Data excerpts START

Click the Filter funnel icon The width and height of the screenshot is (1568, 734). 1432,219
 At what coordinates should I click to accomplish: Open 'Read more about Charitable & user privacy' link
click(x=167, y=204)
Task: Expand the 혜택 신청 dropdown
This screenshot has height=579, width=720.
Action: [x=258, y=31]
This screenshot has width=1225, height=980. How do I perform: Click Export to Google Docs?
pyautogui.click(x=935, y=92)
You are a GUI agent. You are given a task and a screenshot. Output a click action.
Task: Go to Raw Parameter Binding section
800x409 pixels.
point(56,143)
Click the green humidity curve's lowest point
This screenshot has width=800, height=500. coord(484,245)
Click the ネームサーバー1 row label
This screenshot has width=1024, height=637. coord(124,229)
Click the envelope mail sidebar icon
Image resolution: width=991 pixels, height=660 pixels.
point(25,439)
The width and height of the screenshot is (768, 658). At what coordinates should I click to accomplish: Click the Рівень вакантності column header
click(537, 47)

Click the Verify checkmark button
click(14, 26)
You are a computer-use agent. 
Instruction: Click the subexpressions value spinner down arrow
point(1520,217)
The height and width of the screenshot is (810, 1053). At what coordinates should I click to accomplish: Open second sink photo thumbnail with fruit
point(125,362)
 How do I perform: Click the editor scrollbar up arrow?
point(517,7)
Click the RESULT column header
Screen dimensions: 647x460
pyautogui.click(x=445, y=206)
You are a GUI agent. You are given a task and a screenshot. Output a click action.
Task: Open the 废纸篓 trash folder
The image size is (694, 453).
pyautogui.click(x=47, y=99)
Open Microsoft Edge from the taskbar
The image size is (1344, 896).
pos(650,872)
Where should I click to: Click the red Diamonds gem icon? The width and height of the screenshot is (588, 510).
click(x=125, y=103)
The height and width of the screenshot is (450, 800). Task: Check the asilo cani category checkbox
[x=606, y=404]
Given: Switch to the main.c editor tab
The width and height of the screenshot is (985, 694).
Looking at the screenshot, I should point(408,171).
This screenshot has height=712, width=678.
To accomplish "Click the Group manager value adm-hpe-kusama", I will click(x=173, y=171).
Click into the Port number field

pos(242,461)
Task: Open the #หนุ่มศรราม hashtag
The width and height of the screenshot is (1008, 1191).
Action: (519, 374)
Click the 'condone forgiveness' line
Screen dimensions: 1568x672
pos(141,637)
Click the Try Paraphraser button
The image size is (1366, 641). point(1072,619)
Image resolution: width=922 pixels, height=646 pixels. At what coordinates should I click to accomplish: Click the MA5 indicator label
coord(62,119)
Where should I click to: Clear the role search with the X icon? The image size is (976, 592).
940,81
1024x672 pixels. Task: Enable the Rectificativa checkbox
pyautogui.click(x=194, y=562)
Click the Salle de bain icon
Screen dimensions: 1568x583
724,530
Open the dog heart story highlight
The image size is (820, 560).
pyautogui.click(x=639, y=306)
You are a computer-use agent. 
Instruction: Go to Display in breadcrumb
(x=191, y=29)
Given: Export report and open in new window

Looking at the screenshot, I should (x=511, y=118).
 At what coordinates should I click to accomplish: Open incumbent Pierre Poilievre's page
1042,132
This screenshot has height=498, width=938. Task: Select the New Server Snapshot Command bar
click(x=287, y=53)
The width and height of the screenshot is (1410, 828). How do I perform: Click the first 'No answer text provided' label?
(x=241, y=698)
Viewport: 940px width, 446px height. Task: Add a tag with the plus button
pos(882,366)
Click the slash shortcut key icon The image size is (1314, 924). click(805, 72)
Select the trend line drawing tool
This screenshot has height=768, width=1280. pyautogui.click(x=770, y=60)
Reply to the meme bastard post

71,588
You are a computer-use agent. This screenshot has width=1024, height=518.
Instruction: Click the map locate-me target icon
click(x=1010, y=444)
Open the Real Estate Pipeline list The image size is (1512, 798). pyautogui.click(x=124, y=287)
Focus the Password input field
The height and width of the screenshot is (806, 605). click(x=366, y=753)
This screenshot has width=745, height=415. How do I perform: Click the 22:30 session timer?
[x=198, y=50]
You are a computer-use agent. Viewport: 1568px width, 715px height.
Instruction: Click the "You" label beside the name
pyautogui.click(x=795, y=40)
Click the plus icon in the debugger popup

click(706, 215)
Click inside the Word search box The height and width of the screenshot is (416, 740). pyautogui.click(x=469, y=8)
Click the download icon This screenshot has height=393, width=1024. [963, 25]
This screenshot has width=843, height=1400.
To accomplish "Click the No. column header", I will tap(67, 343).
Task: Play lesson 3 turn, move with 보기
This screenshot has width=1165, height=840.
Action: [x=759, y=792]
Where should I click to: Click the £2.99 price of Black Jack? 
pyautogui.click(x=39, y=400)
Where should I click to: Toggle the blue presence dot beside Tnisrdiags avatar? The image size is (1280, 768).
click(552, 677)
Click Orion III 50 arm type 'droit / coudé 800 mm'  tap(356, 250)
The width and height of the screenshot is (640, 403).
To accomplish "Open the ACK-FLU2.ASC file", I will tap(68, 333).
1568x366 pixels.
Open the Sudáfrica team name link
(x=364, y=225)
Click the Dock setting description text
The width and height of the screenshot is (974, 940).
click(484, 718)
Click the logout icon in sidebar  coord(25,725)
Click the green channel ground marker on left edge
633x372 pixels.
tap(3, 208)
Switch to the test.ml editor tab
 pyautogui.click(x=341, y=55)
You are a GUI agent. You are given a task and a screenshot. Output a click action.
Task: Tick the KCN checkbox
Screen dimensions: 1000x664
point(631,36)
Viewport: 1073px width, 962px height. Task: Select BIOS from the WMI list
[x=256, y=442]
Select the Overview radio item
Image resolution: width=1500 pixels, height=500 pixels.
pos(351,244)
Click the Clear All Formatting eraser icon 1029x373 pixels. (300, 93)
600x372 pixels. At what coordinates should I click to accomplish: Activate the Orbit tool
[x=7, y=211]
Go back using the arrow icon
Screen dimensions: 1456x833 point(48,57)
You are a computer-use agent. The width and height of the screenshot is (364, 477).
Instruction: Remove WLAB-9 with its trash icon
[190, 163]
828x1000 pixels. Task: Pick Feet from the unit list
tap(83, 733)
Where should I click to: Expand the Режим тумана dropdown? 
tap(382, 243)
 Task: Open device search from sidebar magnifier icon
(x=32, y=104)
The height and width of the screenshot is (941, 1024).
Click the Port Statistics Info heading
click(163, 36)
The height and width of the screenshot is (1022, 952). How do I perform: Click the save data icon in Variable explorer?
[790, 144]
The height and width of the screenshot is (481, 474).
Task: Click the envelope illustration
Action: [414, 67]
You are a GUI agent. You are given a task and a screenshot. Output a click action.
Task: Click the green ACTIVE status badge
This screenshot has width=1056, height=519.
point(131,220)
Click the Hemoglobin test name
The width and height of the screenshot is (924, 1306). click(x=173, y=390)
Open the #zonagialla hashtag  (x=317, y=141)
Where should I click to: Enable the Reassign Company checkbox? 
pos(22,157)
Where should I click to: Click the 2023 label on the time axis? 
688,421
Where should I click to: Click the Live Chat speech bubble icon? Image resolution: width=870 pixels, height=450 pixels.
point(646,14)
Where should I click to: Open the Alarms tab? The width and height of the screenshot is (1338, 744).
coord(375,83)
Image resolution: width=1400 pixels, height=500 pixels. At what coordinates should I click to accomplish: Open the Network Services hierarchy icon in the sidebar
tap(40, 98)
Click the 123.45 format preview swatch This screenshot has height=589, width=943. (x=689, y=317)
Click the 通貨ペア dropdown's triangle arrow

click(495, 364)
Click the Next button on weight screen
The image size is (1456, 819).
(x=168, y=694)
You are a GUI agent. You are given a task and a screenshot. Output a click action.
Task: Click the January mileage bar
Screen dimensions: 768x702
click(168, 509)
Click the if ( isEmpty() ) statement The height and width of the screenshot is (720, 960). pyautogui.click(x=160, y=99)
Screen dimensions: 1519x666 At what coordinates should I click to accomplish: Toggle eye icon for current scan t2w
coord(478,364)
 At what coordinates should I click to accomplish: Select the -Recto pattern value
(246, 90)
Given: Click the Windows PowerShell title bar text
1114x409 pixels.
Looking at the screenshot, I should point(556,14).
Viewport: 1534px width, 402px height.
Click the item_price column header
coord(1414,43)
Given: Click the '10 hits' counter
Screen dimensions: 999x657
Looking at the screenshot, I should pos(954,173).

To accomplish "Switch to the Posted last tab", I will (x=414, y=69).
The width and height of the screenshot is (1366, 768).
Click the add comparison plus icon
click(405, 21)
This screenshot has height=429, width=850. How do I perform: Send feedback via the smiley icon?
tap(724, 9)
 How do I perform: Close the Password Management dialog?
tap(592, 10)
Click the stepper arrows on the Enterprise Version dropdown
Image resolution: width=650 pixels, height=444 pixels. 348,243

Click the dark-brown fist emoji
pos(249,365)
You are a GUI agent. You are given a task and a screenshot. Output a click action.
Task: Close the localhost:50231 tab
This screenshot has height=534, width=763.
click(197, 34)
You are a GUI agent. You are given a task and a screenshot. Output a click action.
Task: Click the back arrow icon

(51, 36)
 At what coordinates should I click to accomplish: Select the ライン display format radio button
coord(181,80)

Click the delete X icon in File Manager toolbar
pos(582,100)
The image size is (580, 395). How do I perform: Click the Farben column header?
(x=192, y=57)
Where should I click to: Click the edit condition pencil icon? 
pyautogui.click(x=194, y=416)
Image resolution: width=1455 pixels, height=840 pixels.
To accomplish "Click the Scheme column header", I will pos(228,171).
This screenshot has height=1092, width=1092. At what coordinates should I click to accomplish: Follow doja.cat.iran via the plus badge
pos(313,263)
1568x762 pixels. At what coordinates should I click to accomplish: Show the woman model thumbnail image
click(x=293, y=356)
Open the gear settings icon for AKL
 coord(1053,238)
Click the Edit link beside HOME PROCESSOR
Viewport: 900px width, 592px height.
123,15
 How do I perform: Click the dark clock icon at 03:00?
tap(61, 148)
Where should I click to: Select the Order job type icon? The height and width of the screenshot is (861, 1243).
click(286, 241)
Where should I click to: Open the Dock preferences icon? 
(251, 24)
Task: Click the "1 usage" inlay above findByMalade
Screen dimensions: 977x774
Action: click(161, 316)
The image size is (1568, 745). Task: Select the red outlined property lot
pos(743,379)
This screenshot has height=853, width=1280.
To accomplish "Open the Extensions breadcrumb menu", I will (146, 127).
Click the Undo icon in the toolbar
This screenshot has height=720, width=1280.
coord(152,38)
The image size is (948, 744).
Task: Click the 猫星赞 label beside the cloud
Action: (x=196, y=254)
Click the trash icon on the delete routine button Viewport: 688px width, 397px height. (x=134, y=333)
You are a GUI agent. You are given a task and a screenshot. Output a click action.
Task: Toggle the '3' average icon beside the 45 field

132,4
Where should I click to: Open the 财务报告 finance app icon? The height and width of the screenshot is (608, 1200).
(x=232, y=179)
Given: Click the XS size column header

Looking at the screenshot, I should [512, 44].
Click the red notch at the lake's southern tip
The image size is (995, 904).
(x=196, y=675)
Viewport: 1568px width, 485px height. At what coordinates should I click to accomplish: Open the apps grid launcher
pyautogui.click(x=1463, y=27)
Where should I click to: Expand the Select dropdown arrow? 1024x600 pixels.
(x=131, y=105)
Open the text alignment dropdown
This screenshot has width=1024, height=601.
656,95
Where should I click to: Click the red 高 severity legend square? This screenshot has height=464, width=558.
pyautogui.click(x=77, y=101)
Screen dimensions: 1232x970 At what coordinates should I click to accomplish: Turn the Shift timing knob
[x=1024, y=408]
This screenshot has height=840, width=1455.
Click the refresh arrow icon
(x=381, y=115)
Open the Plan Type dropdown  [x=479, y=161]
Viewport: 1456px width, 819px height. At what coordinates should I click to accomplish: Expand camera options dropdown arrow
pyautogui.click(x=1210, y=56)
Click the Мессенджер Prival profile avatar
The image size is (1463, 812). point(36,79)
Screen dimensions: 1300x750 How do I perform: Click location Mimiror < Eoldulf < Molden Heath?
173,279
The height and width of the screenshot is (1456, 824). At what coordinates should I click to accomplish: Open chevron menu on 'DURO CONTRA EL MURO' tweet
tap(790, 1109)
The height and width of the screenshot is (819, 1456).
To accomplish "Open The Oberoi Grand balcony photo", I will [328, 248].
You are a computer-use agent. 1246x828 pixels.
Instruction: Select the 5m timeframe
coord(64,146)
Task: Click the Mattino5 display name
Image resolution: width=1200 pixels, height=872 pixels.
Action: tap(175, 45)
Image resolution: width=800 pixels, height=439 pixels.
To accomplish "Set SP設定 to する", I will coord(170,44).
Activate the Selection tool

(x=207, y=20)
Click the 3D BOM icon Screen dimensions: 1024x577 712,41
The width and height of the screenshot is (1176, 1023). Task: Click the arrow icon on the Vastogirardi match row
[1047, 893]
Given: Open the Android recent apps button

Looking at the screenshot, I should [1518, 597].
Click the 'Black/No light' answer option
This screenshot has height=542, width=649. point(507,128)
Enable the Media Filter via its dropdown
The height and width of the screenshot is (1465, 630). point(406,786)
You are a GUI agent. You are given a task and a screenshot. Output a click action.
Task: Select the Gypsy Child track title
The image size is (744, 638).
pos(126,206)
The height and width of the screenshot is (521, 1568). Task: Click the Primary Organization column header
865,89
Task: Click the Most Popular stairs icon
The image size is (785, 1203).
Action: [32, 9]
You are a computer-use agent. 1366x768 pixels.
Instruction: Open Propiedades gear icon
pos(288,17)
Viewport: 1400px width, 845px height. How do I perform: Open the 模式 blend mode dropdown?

Data excerpts END

Directions: Select every line in the records above that contains the word "hashtag".

Solved exercise:
Task: Open the #หนุ่มศรราม hashtag
Open the #zonagialla hashtag  (x=317, y=141)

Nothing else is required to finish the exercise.